Task directions: Recast the lines of the items below as a JSON list of strings, one string per line, skipping blank lines and leaving the pictures out.

Rows:
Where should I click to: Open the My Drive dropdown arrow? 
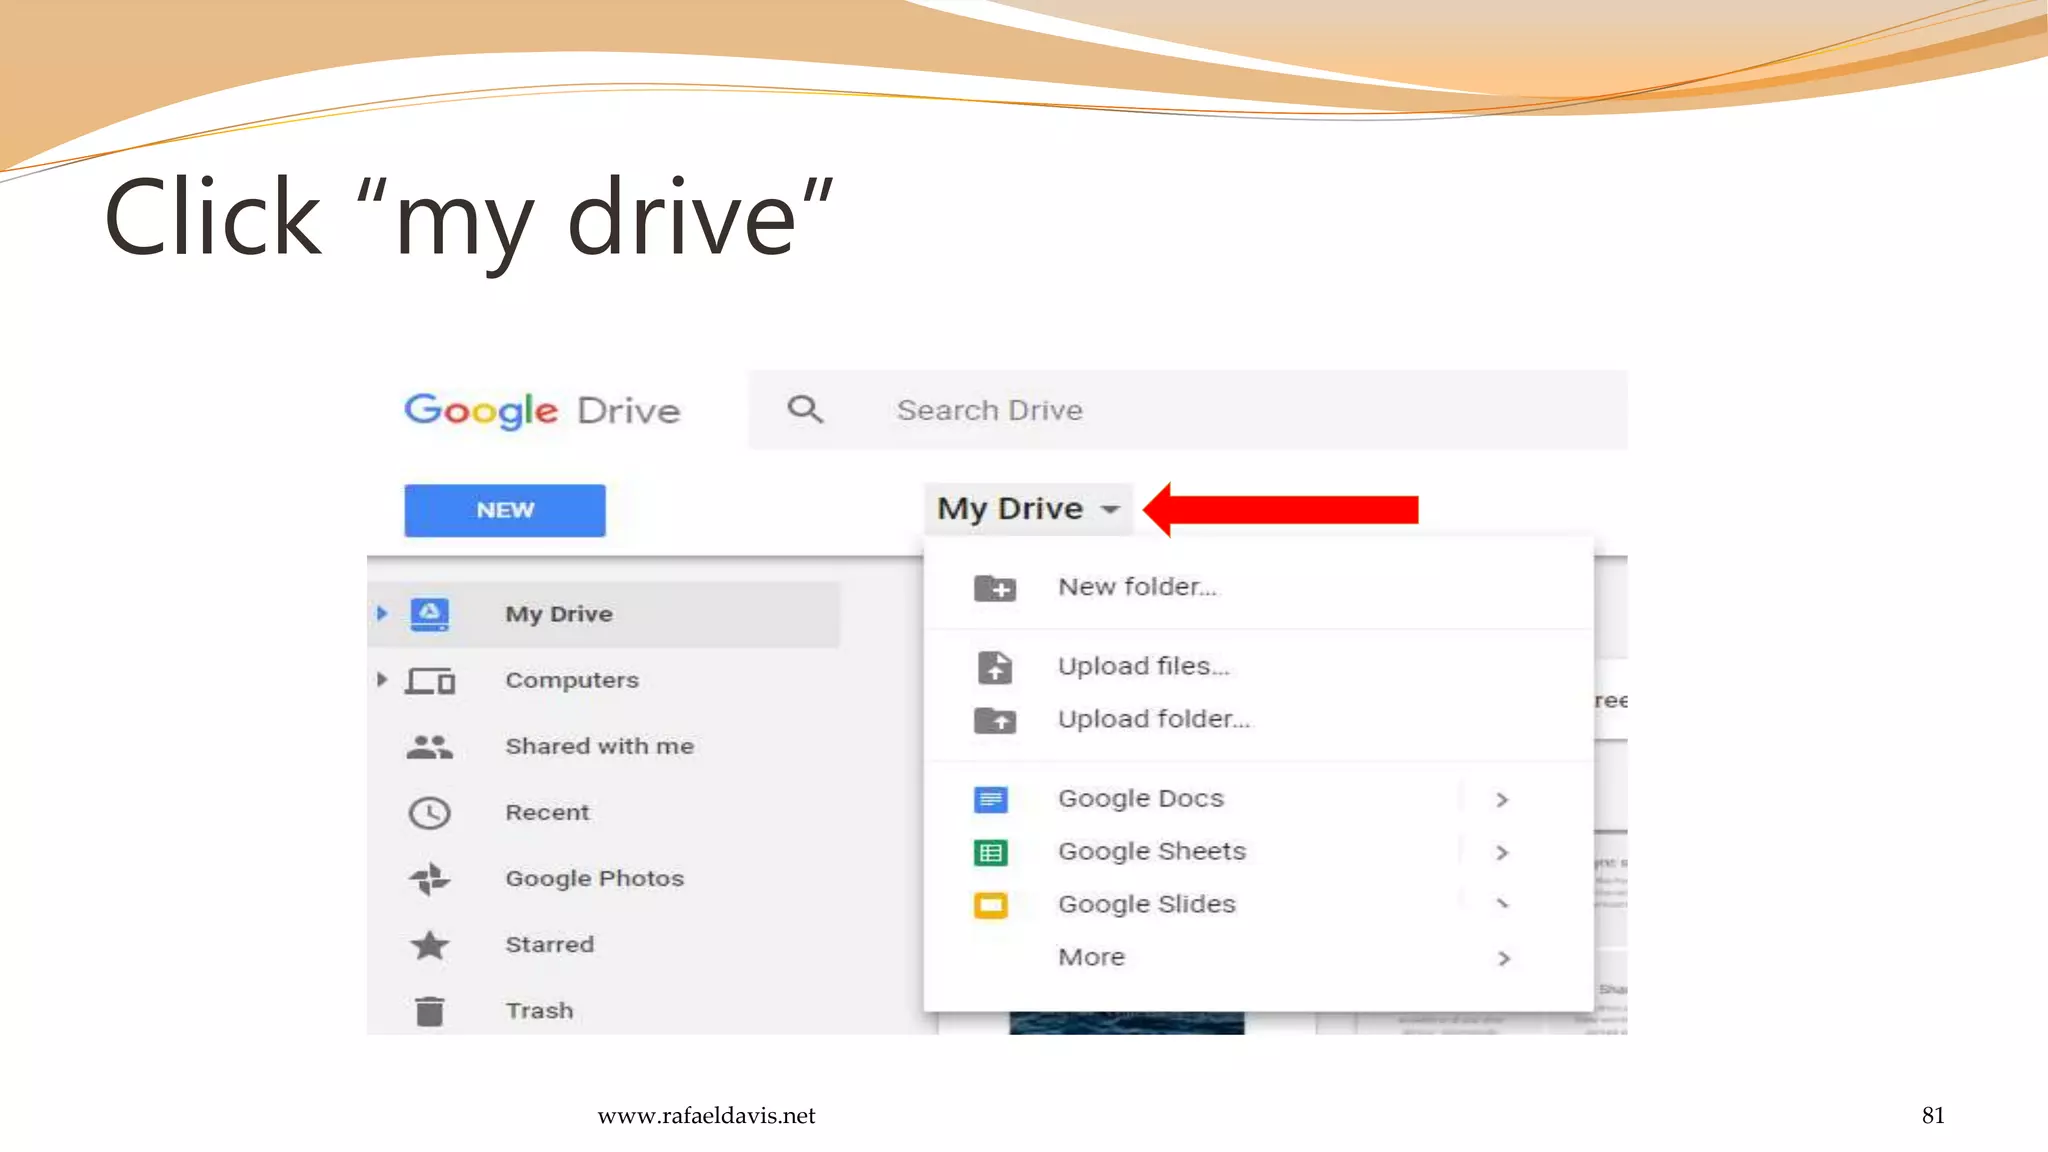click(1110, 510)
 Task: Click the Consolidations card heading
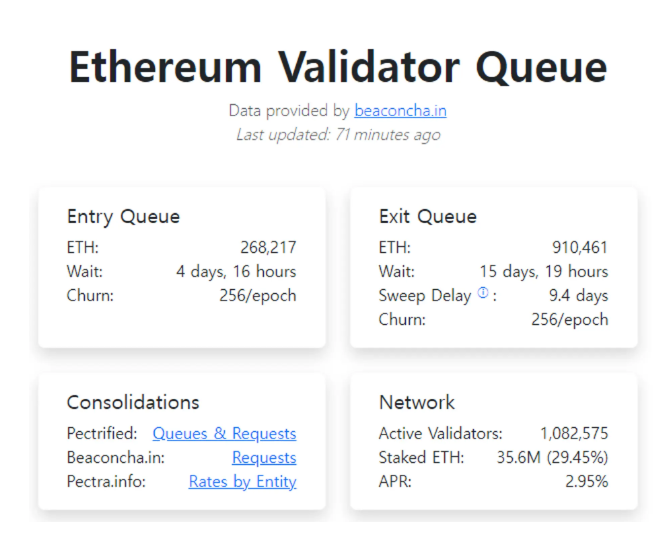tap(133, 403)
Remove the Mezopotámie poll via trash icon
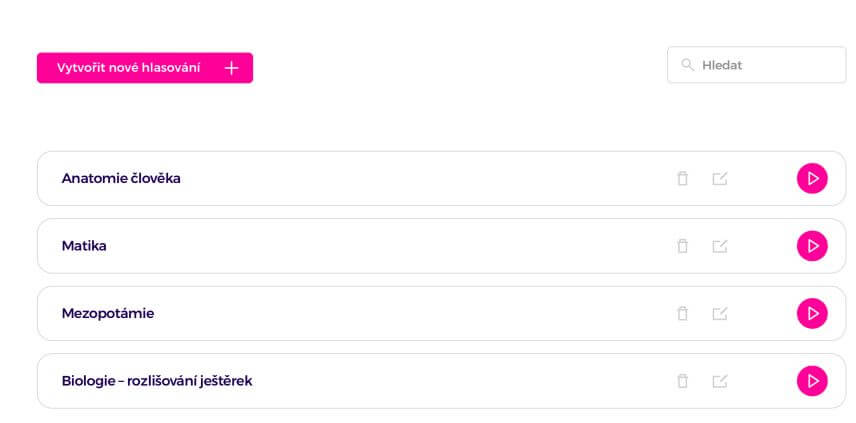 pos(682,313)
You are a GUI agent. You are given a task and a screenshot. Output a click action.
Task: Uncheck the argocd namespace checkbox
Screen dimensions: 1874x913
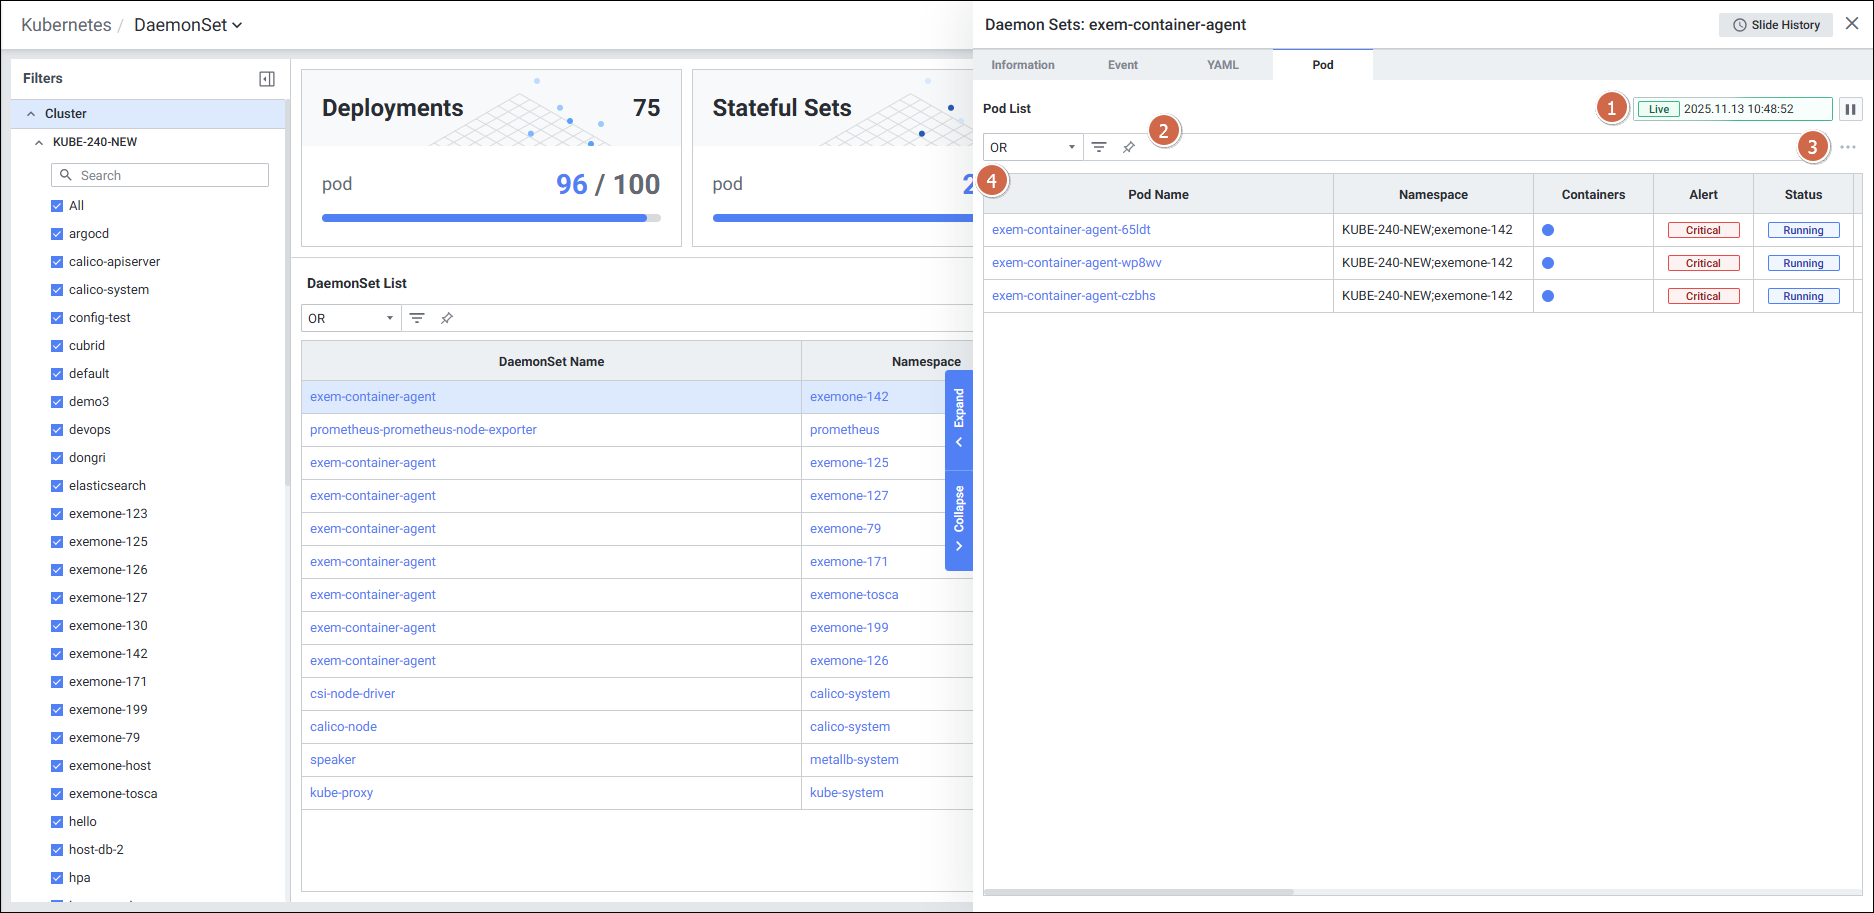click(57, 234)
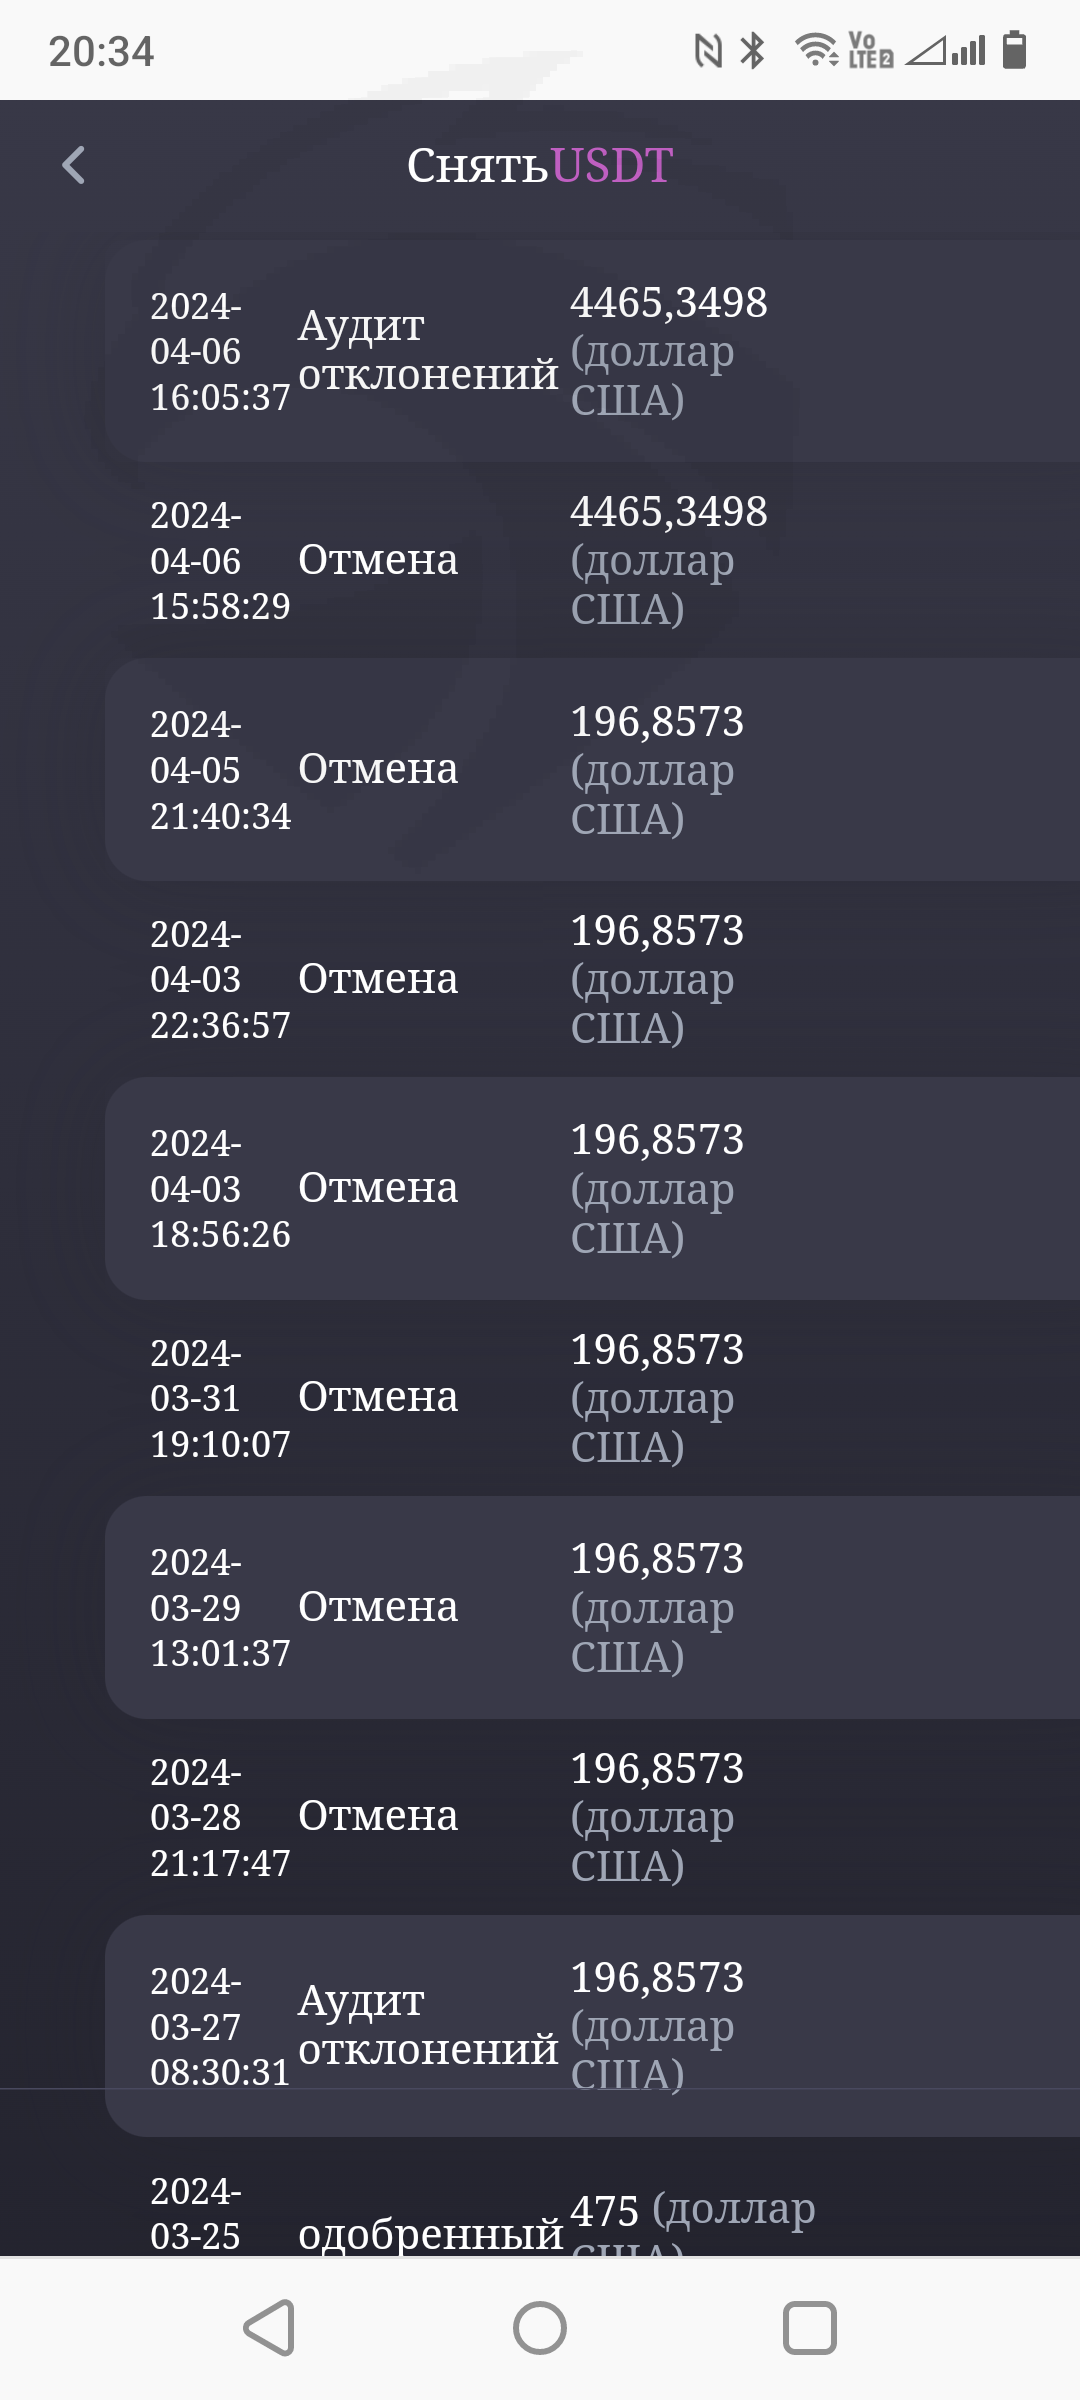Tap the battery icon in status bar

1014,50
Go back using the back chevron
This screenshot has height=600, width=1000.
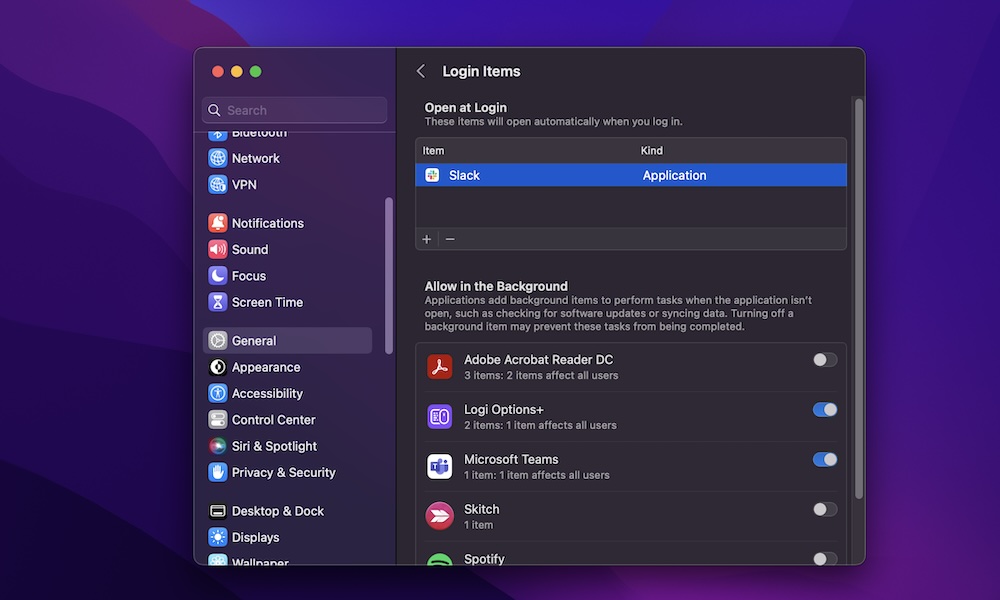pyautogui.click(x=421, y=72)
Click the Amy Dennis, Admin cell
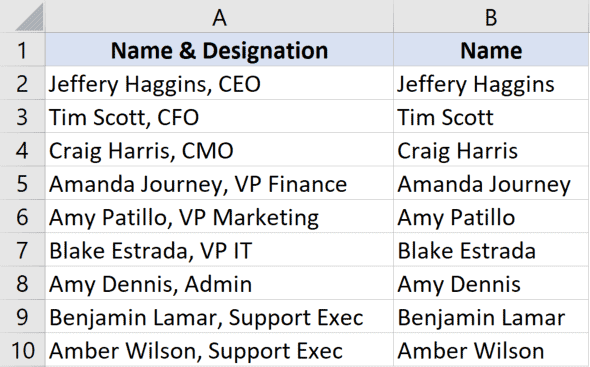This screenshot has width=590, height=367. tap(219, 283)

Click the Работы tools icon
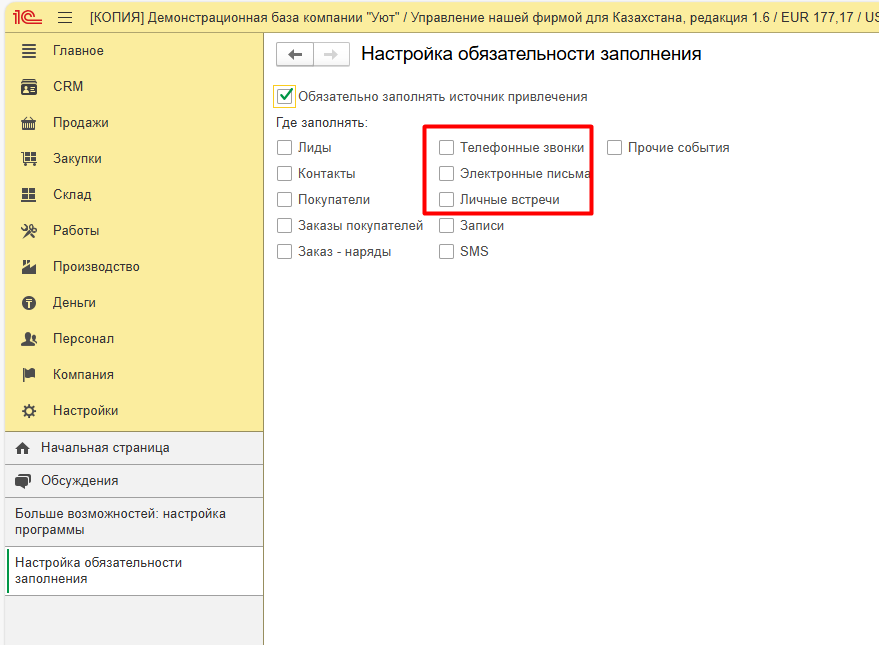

Task result:
[
  "Where should I click to: Open the My Drive dropdown arrow? ",
  "click(1110, 510)",
  " Task: Click the Consolidations card heading",
  "tap(133, 403)",
  "Remove the Mezopotámie poll via trash icon",
  " pos(682,313)",
  "You are a GUI agent. You are given a task and a screenshot. Output a click action.",
  "Task: Uncheck the argocd namespace checkbox",
  "Screen dimensions: 1874x913",
  "click(57, 234)",
  "Tap the battery icon in status bar",
  "1014,50",
  "Go back using the back chevron",
  "This screenshot has height=600, width=1000.",
  "pyautogui.click(x=421, y=72)",
  "Click the Amy Dennis, Admin cell",
  "This screenshot has width=590, height=367. tap(219, 283)",
  "Click the Работы tools icon"
]